## WHAT THIS TASK INVOLVES
Reproduce each of the following rows verbatim, keeping their original order.

## LISTING
----

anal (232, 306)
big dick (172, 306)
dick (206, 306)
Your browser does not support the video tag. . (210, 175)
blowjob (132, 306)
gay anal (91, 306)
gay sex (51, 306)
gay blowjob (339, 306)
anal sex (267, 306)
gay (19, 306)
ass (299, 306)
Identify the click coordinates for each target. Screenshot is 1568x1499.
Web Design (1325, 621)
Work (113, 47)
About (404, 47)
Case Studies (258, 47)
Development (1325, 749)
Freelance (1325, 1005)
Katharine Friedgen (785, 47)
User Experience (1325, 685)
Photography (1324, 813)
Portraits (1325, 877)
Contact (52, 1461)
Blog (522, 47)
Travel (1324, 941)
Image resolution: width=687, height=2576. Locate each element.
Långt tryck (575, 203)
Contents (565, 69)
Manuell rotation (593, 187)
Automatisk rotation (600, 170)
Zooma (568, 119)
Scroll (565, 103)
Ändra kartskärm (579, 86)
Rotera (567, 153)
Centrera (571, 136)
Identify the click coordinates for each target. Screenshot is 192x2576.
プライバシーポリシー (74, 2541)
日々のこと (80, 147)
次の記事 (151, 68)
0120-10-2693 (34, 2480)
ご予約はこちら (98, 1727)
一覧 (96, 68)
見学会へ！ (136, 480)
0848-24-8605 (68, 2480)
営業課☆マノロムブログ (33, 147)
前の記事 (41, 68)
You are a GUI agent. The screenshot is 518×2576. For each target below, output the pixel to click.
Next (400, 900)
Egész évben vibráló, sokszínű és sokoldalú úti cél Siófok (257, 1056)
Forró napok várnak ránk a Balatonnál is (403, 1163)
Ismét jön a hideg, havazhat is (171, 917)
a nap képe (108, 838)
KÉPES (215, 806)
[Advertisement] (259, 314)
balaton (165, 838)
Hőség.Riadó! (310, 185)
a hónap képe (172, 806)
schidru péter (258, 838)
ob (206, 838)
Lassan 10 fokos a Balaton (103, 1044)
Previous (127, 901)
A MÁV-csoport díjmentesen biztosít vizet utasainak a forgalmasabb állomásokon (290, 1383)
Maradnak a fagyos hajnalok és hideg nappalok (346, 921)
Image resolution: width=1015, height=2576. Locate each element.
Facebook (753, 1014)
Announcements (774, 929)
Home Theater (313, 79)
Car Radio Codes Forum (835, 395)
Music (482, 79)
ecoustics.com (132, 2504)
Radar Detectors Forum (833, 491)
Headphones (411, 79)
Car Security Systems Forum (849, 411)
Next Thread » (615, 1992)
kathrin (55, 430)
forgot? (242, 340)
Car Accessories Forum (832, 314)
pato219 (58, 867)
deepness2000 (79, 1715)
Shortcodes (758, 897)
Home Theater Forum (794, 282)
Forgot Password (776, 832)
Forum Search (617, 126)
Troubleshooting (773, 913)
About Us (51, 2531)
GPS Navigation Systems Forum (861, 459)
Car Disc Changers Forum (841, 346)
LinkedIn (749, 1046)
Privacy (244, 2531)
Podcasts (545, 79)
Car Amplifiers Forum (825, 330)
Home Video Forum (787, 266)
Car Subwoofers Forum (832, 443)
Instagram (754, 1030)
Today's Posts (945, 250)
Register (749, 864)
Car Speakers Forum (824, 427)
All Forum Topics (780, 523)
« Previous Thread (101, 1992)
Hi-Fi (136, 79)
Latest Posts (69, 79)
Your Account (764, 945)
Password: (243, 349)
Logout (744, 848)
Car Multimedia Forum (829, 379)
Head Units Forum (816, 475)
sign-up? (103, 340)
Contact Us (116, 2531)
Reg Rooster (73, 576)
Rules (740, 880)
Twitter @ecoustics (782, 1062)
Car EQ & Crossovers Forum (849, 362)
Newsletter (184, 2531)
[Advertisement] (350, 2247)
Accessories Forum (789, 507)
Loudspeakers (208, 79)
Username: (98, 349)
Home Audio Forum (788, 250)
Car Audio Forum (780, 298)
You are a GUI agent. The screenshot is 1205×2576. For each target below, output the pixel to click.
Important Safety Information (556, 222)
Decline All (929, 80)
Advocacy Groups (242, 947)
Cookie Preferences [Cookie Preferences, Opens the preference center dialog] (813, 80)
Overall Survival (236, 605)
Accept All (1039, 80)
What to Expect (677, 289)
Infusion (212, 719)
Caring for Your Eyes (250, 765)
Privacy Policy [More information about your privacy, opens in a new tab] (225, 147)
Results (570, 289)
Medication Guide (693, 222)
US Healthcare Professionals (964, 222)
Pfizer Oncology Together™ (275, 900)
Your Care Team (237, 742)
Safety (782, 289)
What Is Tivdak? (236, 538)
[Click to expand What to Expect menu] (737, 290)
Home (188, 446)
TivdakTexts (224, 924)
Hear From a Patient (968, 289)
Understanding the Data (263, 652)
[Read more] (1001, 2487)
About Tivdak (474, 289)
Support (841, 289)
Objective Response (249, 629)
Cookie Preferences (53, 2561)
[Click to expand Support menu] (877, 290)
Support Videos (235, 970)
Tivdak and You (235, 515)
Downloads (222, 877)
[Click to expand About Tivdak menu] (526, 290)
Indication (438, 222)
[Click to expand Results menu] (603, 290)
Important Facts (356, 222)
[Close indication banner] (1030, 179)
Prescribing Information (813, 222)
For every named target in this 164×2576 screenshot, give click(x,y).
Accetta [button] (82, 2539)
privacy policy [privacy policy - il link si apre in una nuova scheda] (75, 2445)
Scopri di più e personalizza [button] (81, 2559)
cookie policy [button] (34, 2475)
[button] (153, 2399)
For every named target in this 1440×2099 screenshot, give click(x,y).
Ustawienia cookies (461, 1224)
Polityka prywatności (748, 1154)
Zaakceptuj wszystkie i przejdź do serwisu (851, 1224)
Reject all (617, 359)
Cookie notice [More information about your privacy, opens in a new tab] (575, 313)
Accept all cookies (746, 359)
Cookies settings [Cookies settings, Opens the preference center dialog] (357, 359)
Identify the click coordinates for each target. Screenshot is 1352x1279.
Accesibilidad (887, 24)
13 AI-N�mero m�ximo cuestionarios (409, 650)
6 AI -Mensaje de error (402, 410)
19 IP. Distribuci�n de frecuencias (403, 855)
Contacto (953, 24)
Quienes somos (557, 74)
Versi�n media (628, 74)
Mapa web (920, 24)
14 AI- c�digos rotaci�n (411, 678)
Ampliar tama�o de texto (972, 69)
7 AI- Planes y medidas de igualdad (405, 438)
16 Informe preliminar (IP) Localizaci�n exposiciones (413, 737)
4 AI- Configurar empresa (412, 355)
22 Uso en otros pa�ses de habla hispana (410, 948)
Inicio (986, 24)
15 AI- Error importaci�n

----

## WRITTEN RESPONSE
anal (232, 306)
big dick (172, 306)
dick (206, 306)
Your browser does not support the video tag. . (210, 175)
blowjob (132, 306)
gay anal (91, 306)
gay sex (51, 306)
gay blowjob (339, 306)
anal sex (267, 306)
gay (19, 306)
ass (299, 306)
Identify the click coordinates for each target. Screenshot is 1568x1499.
Web Design (1325, 621)
Work (113, 47)
About (404, 47)
Case Studies (258, 47)
Development (1325, 749)
Freelance (1325, 1005)
Katharine Friedgen (785, 47)
User Experience (1325, 685)
Photography (1324, 813)
Portraits (1325, 877)
Contact (52, 1461)
Blog (522, 47)
Travel (1324, 941)
Image resolution: width=687, height=2576. Locate each element.
Långt tryck (575, 203)
Contents (565, 69)
Manuell rotation (593, 187)
Automatisk rotation (600, 170)
Zooma (568, 119)
Scroll (565, 103)
Ändra kartskärm (579, 86)
Rotera (567, 153)
Centrera (571, 136)
Identify the click coordinates for each target. Screenshot is 192x2576.
プライバシーポリシー (74, 2541)
日々のこと (80, 147)
次の記事 (151, 68)
0120-10-2693 (34, 2480)
ご予約はこちら (98, 1727)
一覧 (96, 68)
見学会へ！ (136, 480)
0848-24-8605 (68, 2480)
営業課☆マノロムブログ (33, 147)
前の記事 (41, 68)
You are a GUI agent. The screenshot is 518×2576. For each target below, output the pixel to click.
Next (400, 900)
Egész évben vibráló, sokszínű és sokoldalú úti cél Siófok (257, 1056)
Forró napok várnak ránk a Balatonnál is (403, 1163)
Ismét jön a hideg, havazhat is (171, 917)
a nap képe (108, 838)
KÉPES (215, 806)
[Advertisement] (259, 314)
balaton (165, 838)
Hőség.Riadó! (310, 185)
a hónap képe (172, 806)
schidru péter (258, 838)
ob (206, 838)
Lassan 10 fokos a Balaton (103, 1044)
Previous (127, 901)
A MÁV-csoport díjmentesen biztosít vizet utasainak a forgalmasabb állomásokon (290, 1383)
Maradnak a fagyos hajnalok és hideg nappalok (346, 921)
Image resolution: width=1015, height=2576. Locate each element.
Facebook (753, 1014)
Announcements (774, 929)
Home Theater (313, 79)
Car Radio Codes Forum (835, 395)
Music (482, 79)
ecoustics.com (132, 2504)
Radar Detectors Forum (833, 491)
Headphones (411, 79)
Car Security Systems Forum (849, 411)
Next Thread » (615, 1992)
kathrin (55, 430)
forgot? (242, 340)
Car Accessories Forum (832, 314)
pato219 (58, 867)
deepness2000 (79, 1715)
Shortcodes (758, 897)
Home Theater Forum (794, 282)
Forgot Password (776, 832)
Forum Search (617, 126)
Troubleshooting (773, 913)
About Us (51, 2531)
GPS Navigation Systems Forum (861, 459)
Car Disc Changers Forum (841, 346)
LinkedIn (749, 1046)
Privacy (244, 2531)
Podcasts (545, 79)
Car Amplifiers Forum (825, 330)
Home Video Forum (787, 266)
Car Subwoofers Forum (832, 443)
Instagram (754, 1030)
Today's Posts (945, 250)
Register (749, 864)
Car Speakers Forum (824, 427)
All Forum Topics (780, 523)
« Previous Thread (101, 1992)
Hi-Fi (136, 79)
Latest Posts (69, 79)
Your Account (764, 945)
Password: (243, 349)
Logout (744, 848)
Car Multimedia Forum (829, 379)
Head Units Forum (816, 475)
sign-up? (103, 340)
Contact Us (116, 2531)
Reg Rooster (73, 576)
Rules (740, 880)
Twitter @ecoustics (782, 1062)
Car EQ & Crossovers Forum (849, 362)
Newsletter (184, 2531)
[Advertisement] (350, 2247)
Accessories Forum (789, 507)
Loudspeakers (208, 79)
Username: (98, 349)
Home Audio Forum (788, 250)
Car Audio Forum (780, 298)
You are a GUI agent. The screenshot is 1205×2576. For each target below, output the pixel to click.
Important Safety Information (556, 222)
Decline All (929, 80)
Advocacy Groups (242, 947)
Cookie Preferences [Cookie Preferences, Opens the preference center dialog] (813, 80)
Overall Survival (236, 605)
Accept All (1039, 80)
What to Expect (677, 289)
Infusion (212, 719)
Caring for Your Eyes (250, 765)
Privacy Policy [More information about your privacy, opens in a new tab] (225, 147)
Results (570, 289)
Medication Guide (693, 222)
US Healthcare Professionals (964, 222)
Pfizer Oncology Together™ (275, 900)
Your Care Team (237, 742)
Safety (782, 289)
What Is Tivdak? (236, 538)
[Click to expand What to Expect menu] (737, 290)
Home (188, 446)
TivdakTexts (224, 924)
Hear From a Patient (968, 289)
Understanding the Data (263, 652)
[Read more] (1001, 2487)
About Tivdak (474, 289)
Support (841, 289)
Objective Response (249, 629)
Cookie Preferences (53, 2561)
[Click to expand Support menu] (877, 290)
Support Videos (235, 970)
Tivdak and You (235, 515)
Downloads (222, 877)
[Click to expand About Tivdak menu] (526, 290)
Indication (438, 222)
[Click to expand Results menu] (603, 290)
Important Facts (356, 222)
[Close indication banner] (1030, 179)
Prescribing Information (813, 222)
For every named target in this 164×2576 screenshot, give click(x,y).
Accetta [button] (82, 2539)
privacy policy [privacy policy - il link si apre in una nuova scheda] (75, 2445)
Scopri di più e personalizza [button] (81, 2559)
cookie policy [button] (34, 2475)
[button] (153, 2399)
For every named target in this 1440×2099 screenshot, give click(x,y).
Ustawienia cookies (461, 1224)
Polityka prywatności (748, 1154)
Zaakceptuj wszystkie i przejdź do serwisu (851, 1224)
Reject all (617, 359)
Cookie notice [More information about your privacy, opens in a new tab] (575, 313)
Accept all cookies (746, 359)
Cookies settings [Cookies settings, Opens the preference center dialog] (357, 359)
Identify the click coordinates for each target. Screenshot is 1352x1279.
Accesibilidad (887, 24)
13 AI-N�mero m�ximo cuestionarios (409, 650)
6 AI -Mensaje de error (402, 410)
19 IP. Distribuci�n de frecuencias (403, 855)
Contacto (953, 24)
Quienes somos (557, 74)
Versi�n media (628, 74)
Mapa web (920, 24)
14 AI- c�digos rotaci�n (411, 678)
Ampliar tama�o de texto (972, 69)
7 AI- Planes y medidas de igualdad (405, 438)
16 Informe preliminar (IP) Localizaci�n exposiciones (413, 737)
4 AI- Configurar empresa (412, 355)
22 Uso en otros pa�ses de habla hispana (410, 948)
Inicio (986, 24)
15 AI- Error importaci�n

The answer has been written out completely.